• _PROVIDED MATERIAL_
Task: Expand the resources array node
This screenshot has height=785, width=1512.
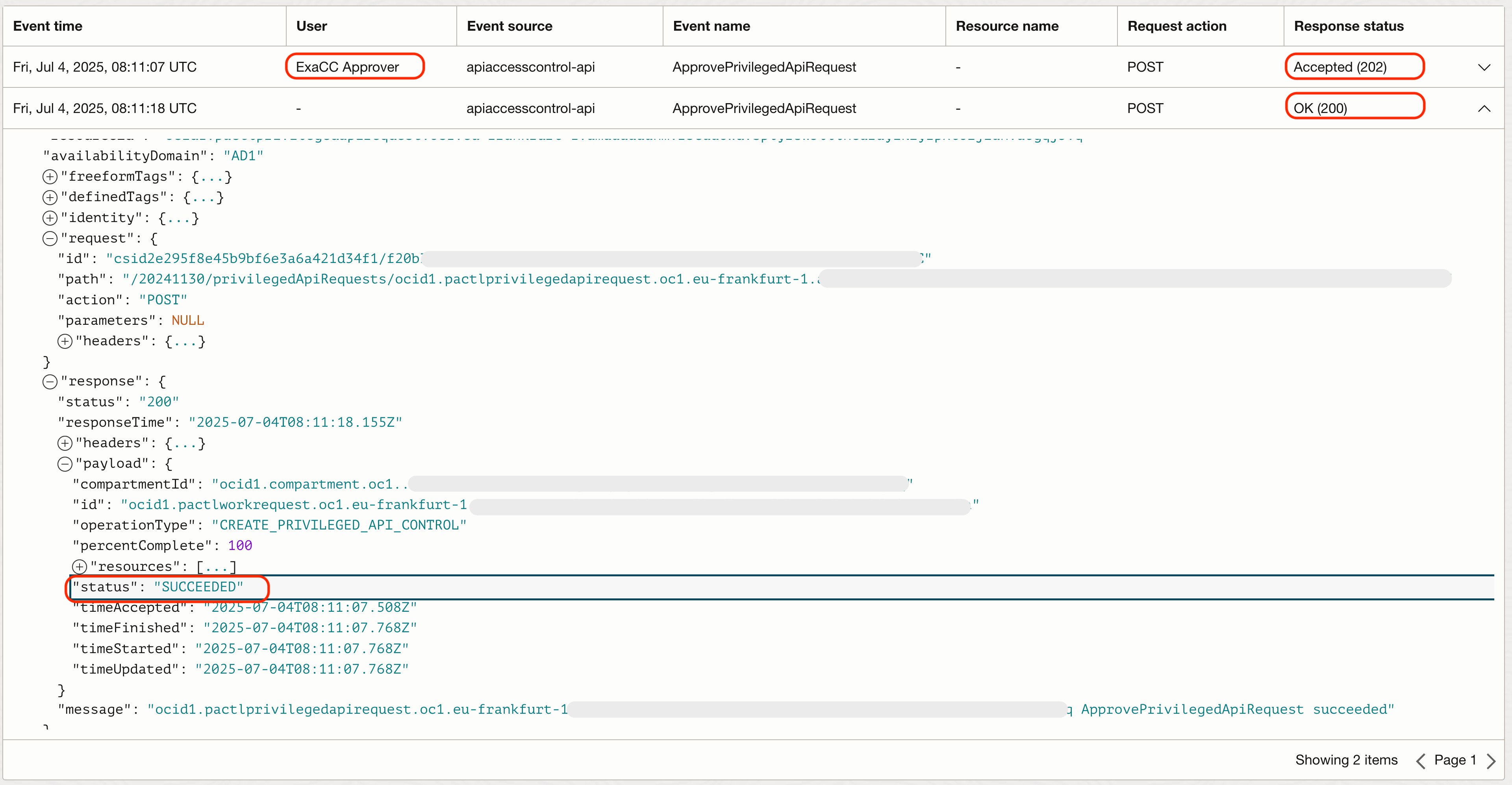Action: click(x=79, y=567)
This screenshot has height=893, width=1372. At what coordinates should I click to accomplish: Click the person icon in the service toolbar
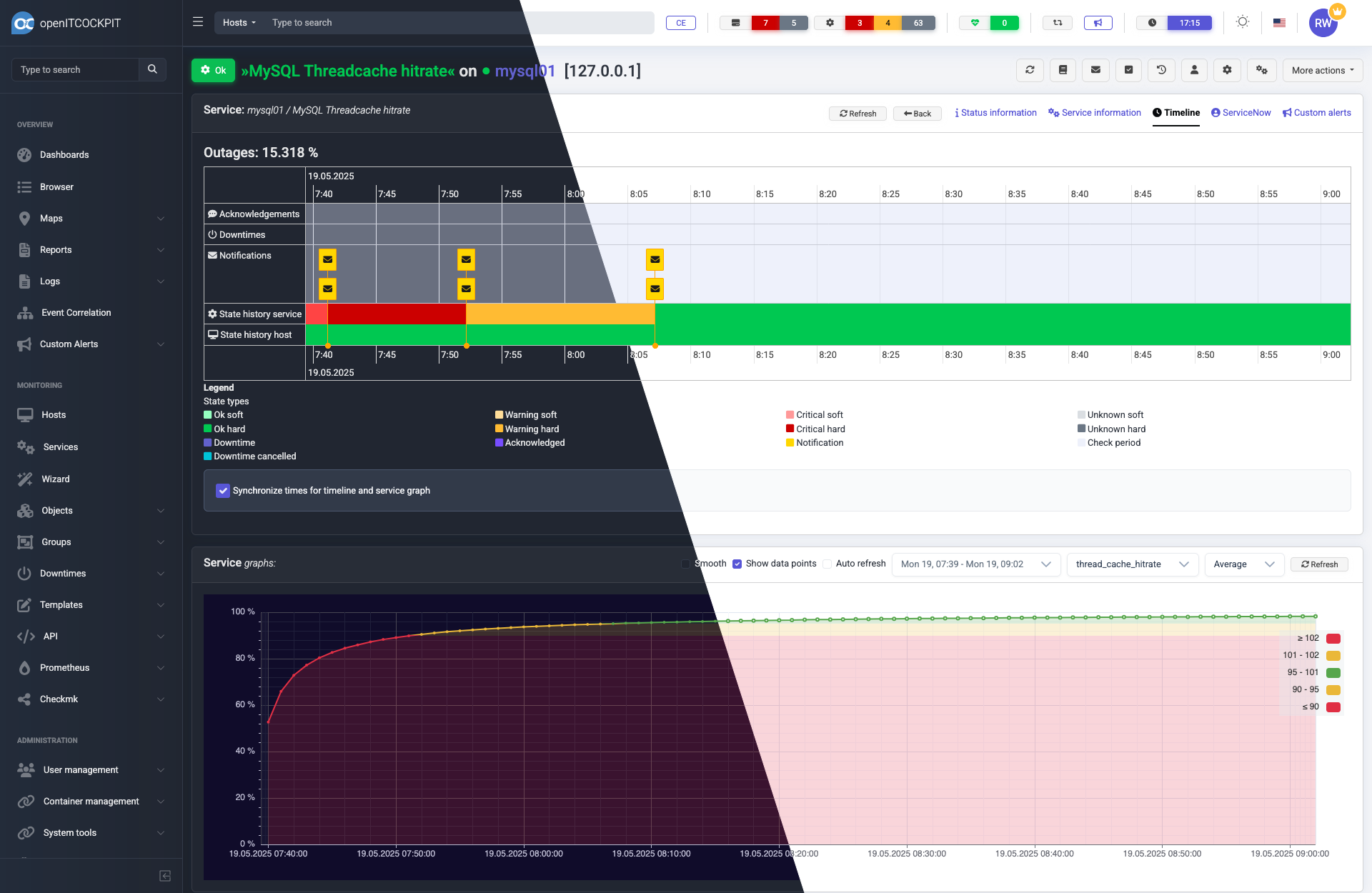pos(1194,70)
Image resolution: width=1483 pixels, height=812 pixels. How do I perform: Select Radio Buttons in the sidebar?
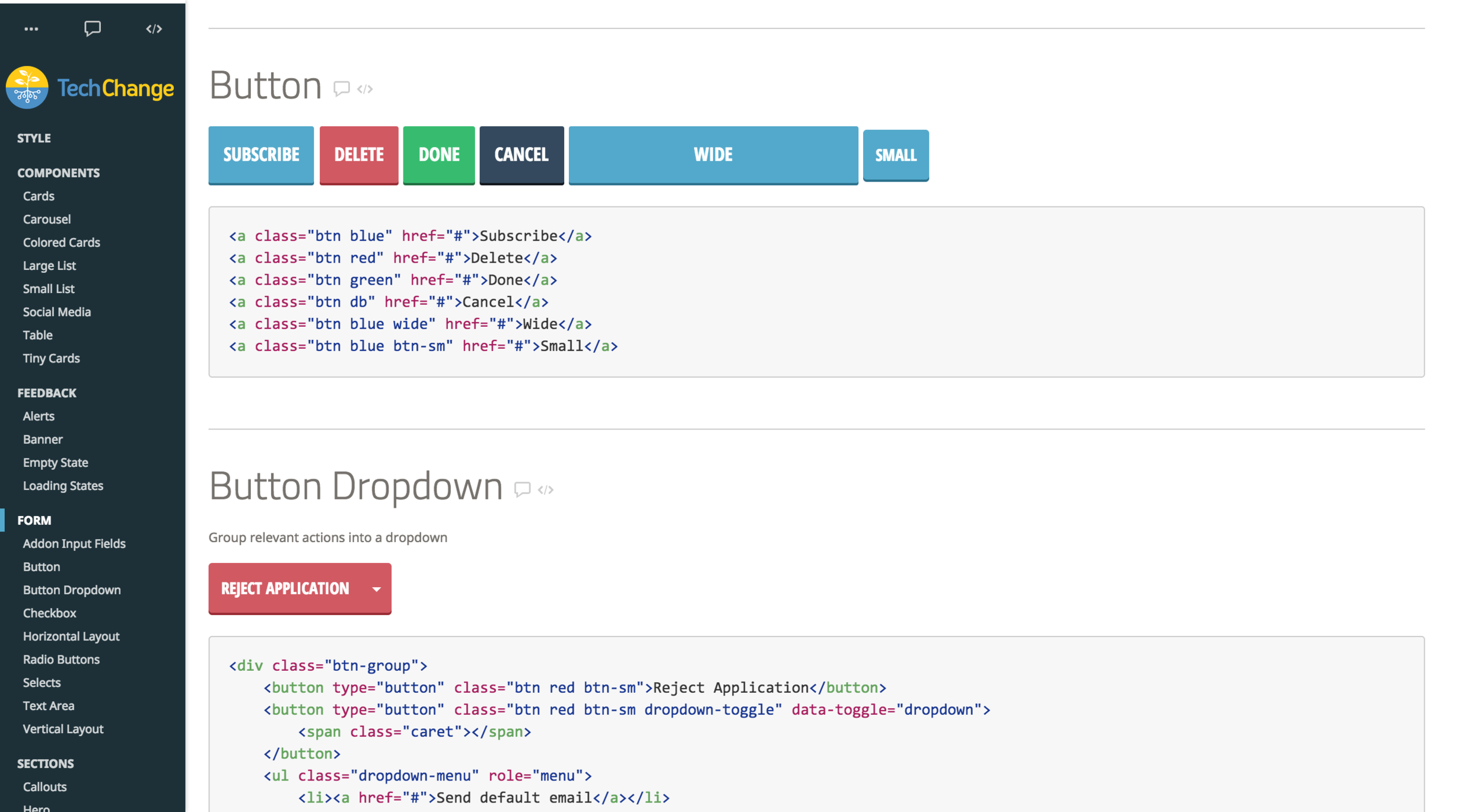61,659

• _EXERCISE DIRECTIONS_
Above are the entries; write them out again exactly, omitting the pictures.

• _ANSWER FOR THE TASK_
Task: Expand the resources array node
This screenshot has height=785, width=1512.
Action: click(x=79, y=567)
This screenshot has height=893, width=1372. At what coordinates should I click to accomplish: Click the person icon in the service toolbar
pos(1194,70)
Image resolution: width=1483 pixels, height=812 pixels. How do I perform: Select Radio Buttons in the sidebar?
61,659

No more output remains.